* WHAT YOU WILL DO: Write out the records exactly as they appear, from the first line through the line containing "coord(602,80)", both included.

Word and item position data:
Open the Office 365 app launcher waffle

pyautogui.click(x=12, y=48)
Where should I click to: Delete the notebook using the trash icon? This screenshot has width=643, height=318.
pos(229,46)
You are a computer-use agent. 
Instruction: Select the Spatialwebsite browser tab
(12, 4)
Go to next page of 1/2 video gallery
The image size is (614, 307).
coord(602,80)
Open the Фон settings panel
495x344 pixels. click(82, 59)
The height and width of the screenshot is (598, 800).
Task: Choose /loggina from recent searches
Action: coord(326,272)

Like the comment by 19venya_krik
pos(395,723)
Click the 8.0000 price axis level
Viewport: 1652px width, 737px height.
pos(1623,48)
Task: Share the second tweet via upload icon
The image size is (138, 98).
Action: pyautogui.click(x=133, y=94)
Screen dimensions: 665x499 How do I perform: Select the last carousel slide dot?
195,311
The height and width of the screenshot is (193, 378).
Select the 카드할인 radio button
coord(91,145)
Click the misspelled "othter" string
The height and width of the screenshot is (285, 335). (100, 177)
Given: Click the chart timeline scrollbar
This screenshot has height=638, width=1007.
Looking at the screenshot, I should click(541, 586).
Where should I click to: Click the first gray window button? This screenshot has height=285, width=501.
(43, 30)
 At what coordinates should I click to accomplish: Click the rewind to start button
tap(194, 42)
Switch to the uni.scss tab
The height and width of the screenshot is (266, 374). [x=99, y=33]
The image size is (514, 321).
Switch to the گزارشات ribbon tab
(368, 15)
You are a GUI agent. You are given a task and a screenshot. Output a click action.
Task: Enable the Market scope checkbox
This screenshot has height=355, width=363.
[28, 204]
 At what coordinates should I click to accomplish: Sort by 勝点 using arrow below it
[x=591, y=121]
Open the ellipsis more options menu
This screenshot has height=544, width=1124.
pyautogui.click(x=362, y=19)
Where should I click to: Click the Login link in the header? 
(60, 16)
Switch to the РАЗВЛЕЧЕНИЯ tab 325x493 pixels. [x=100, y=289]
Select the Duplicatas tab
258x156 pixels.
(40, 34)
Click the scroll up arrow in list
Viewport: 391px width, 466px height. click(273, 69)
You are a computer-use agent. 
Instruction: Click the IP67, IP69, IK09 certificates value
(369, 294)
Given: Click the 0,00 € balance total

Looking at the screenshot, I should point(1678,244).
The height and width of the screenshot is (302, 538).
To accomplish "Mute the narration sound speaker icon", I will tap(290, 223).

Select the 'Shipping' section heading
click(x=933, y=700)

* EXERCISE RESULT:
Open the Office 365 app launcher waffle

pyautogui.click(x=12, y=48)
Where should I click to: Delete the notebook using the trash icon? This screenshot has width=643, height=318.
pos(229,46)
You are a computer-use agent. 
Instruction: Select the Spatialwebsite browser tab
(12, 4)
Go to next page of 1/2 video gallery
The image size is (614, 307).
coord(602,80)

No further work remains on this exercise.